EXERCISE OBJECTIVE:
Please state how many lines in the records contain the string "product", with no words besides the number.

RECORDS SUPPLIED:
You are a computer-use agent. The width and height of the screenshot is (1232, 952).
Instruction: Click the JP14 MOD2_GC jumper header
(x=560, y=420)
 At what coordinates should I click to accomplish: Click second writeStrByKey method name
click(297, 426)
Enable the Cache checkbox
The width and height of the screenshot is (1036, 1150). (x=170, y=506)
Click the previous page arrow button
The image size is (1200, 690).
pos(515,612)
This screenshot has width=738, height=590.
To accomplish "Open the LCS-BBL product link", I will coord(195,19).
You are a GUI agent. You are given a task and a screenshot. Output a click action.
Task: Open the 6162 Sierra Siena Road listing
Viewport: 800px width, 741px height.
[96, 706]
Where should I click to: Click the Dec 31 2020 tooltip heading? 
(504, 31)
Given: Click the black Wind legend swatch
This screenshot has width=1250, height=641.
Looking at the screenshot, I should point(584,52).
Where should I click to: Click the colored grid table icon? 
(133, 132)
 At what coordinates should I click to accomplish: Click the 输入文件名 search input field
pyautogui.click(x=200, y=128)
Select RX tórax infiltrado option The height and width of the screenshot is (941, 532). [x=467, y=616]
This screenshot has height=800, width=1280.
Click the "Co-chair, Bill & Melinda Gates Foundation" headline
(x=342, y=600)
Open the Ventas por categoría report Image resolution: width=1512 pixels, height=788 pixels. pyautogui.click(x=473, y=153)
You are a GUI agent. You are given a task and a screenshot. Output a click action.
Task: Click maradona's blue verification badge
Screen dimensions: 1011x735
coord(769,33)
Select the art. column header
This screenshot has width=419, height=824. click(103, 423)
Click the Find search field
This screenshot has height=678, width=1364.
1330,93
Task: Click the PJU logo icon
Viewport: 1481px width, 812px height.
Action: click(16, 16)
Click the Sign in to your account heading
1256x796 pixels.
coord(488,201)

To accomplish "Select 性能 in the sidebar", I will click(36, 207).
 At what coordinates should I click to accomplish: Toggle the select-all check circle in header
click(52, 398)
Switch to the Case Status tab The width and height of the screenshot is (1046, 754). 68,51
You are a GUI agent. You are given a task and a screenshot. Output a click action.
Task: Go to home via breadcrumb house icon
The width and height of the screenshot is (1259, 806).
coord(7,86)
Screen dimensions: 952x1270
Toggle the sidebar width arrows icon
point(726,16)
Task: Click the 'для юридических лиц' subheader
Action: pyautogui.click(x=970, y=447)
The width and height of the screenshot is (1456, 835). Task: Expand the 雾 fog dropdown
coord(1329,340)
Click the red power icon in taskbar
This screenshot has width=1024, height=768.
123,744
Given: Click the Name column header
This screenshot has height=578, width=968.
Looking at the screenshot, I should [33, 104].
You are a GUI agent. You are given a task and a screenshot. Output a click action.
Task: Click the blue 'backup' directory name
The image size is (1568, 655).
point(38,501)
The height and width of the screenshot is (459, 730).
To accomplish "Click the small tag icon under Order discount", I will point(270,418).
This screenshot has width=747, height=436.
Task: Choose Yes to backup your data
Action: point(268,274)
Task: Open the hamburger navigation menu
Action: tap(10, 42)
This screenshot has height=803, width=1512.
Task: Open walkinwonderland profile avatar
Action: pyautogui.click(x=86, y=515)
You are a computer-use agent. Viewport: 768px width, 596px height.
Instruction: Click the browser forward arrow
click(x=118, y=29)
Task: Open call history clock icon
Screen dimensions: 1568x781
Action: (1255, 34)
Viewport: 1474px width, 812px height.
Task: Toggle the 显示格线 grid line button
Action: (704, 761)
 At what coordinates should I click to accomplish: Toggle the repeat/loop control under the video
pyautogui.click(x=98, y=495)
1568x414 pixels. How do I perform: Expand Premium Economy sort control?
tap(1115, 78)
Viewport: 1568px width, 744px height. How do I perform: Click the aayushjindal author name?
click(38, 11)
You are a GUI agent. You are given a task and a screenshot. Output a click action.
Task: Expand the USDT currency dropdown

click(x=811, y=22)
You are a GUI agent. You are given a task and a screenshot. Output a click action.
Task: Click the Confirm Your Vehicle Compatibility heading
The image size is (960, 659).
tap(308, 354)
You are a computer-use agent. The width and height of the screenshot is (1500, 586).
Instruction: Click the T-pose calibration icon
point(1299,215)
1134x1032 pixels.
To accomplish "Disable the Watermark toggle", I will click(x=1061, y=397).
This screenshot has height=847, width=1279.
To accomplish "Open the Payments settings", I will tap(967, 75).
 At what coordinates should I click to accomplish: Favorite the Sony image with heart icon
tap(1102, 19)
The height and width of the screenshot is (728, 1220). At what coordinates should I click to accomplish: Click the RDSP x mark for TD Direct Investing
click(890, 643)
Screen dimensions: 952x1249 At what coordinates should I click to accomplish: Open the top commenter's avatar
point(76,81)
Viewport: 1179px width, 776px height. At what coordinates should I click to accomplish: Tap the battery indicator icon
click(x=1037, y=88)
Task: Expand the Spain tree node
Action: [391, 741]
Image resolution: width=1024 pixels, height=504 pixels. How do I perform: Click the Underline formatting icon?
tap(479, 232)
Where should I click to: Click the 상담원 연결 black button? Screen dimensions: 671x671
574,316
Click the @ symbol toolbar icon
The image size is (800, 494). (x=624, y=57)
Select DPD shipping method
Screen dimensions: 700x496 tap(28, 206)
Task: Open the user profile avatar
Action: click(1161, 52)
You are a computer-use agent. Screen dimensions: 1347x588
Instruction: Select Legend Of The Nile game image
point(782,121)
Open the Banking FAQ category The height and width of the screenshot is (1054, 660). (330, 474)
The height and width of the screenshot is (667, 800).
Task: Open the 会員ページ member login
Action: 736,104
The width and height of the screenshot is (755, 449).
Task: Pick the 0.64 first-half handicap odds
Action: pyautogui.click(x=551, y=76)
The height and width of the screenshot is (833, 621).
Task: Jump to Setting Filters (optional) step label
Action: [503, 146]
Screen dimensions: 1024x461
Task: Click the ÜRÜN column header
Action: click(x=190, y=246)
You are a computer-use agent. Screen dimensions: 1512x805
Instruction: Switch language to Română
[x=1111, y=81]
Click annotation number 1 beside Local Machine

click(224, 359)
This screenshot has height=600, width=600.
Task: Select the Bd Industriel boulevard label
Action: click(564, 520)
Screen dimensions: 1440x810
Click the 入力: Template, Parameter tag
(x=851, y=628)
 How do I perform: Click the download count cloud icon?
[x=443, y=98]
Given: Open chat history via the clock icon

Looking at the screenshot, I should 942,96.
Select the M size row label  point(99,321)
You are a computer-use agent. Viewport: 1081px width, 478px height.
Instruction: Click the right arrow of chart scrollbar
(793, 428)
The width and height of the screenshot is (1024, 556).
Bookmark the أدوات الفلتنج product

ANSWER SPACE:
2